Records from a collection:

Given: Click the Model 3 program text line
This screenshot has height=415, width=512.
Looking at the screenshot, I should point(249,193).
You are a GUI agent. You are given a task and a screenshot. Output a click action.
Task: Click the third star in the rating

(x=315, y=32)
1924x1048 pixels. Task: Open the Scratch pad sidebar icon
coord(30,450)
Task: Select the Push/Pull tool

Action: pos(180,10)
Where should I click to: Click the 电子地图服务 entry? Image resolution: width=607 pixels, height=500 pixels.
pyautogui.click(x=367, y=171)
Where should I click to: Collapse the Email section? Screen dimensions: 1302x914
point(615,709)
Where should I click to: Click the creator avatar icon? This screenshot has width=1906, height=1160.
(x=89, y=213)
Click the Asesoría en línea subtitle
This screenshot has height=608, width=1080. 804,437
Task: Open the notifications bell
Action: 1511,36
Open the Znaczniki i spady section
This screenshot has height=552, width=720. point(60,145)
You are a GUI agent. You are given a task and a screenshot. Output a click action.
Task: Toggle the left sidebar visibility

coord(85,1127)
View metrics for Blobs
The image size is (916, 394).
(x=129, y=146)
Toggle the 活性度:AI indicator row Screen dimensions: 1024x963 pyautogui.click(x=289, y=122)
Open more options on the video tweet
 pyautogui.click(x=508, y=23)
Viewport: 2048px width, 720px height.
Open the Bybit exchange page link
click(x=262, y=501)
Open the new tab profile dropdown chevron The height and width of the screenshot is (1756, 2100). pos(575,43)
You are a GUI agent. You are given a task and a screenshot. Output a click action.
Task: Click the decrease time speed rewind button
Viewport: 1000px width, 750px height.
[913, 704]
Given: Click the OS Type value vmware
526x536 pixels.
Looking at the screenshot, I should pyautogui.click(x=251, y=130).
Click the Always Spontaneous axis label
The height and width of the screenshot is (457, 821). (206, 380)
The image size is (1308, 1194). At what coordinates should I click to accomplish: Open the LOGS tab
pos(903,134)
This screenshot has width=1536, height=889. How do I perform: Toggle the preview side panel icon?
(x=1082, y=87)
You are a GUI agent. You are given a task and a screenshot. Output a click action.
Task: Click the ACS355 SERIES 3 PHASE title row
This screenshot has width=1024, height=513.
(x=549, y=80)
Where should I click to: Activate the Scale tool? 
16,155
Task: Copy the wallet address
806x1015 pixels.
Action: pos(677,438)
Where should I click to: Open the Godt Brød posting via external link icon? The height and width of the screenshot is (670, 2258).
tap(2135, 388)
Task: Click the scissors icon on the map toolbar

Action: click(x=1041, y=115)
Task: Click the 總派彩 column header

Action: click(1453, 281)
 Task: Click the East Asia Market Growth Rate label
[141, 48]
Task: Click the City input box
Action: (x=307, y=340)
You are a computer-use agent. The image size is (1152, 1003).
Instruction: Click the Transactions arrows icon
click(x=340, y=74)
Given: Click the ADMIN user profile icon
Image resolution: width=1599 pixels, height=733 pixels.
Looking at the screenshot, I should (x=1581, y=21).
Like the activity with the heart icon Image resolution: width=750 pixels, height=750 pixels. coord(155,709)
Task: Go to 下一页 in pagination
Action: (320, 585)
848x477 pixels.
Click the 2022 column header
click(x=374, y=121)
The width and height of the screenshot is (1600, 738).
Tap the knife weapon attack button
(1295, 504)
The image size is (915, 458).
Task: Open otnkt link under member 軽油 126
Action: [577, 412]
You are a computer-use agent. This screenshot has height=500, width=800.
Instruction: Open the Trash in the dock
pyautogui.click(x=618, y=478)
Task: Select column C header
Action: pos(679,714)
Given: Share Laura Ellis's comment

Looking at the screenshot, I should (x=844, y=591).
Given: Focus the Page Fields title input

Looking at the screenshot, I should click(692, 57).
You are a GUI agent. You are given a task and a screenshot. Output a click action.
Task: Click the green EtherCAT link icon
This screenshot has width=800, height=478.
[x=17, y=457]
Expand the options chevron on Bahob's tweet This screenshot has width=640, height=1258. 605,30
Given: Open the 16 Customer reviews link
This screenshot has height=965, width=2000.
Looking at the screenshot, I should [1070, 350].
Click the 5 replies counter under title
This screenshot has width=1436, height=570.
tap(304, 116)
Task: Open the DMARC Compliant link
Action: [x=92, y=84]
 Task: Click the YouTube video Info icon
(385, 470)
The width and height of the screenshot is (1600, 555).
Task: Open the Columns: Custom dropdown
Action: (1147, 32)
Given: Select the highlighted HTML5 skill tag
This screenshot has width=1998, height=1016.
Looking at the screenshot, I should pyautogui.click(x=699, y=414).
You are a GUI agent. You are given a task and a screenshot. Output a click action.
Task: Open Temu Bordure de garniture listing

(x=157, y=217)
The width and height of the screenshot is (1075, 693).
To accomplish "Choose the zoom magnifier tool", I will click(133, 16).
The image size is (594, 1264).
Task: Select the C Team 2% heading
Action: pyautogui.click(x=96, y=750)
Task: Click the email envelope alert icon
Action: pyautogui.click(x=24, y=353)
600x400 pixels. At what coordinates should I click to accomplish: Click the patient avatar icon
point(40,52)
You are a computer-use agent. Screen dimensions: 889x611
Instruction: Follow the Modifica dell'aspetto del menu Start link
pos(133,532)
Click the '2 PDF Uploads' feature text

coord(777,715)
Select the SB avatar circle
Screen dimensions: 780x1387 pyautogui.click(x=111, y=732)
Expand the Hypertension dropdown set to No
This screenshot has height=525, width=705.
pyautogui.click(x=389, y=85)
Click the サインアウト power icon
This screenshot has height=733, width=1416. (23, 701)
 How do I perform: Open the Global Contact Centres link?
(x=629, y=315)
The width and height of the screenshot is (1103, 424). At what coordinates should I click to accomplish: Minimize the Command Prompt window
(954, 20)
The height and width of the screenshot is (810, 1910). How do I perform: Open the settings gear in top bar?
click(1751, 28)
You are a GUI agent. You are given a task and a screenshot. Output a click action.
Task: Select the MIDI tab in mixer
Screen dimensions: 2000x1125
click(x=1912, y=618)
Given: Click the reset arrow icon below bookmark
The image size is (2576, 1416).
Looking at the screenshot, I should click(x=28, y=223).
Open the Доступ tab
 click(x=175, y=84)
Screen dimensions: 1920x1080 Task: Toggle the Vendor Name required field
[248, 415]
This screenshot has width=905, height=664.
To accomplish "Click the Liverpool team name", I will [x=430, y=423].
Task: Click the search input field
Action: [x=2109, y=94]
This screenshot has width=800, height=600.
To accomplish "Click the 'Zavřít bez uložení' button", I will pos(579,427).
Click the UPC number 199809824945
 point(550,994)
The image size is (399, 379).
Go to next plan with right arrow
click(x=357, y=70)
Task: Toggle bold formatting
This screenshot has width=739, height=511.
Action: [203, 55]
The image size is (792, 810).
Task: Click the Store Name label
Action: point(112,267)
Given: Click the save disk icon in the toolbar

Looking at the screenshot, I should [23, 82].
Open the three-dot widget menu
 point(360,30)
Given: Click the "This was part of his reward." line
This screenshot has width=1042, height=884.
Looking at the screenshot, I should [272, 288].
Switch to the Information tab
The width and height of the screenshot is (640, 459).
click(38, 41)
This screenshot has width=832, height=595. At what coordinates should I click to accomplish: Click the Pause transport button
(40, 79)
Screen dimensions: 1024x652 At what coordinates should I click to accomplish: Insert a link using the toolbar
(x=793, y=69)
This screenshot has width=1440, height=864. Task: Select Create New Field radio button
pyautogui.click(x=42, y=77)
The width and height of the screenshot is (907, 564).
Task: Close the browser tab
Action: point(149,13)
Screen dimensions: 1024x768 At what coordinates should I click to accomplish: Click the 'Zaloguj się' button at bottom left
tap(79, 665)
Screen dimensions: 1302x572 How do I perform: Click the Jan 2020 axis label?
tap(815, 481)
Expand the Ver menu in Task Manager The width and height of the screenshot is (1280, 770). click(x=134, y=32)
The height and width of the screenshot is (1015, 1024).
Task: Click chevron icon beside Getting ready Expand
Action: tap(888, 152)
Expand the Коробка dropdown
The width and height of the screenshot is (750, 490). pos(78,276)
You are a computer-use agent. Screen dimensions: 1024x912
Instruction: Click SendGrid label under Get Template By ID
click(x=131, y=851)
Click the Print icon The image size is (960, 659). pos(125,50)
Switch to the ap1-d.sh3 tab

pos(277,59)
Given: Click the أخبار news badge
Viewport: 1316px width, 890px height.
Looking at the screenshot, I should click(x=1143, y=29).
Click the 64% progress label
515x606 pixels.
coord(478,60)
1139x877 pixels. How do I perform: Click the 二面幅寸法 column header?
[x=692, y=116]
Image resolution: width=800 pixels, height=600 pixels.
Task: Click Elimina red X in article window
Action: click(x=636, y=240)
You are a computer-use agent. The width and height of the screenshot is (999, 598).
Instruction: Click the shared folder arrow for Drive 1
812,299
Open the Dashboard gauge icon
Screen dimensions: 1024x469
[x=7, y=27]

§ **Instructions for the task**
Gather from the records above every line containing the string "computer".

§ **Solved problem**
You are a computer-use agent. The image size is (1152, 1003).
You are a computer-use agent. This screenshot has height=500, width=800.
You are a computer-use agent. Screen dimensions: 889x611
You are a computer-use agent. Screen dimensions: 1024x912
You are a computer-use agent. The width and height of the screenshot is (999, 598).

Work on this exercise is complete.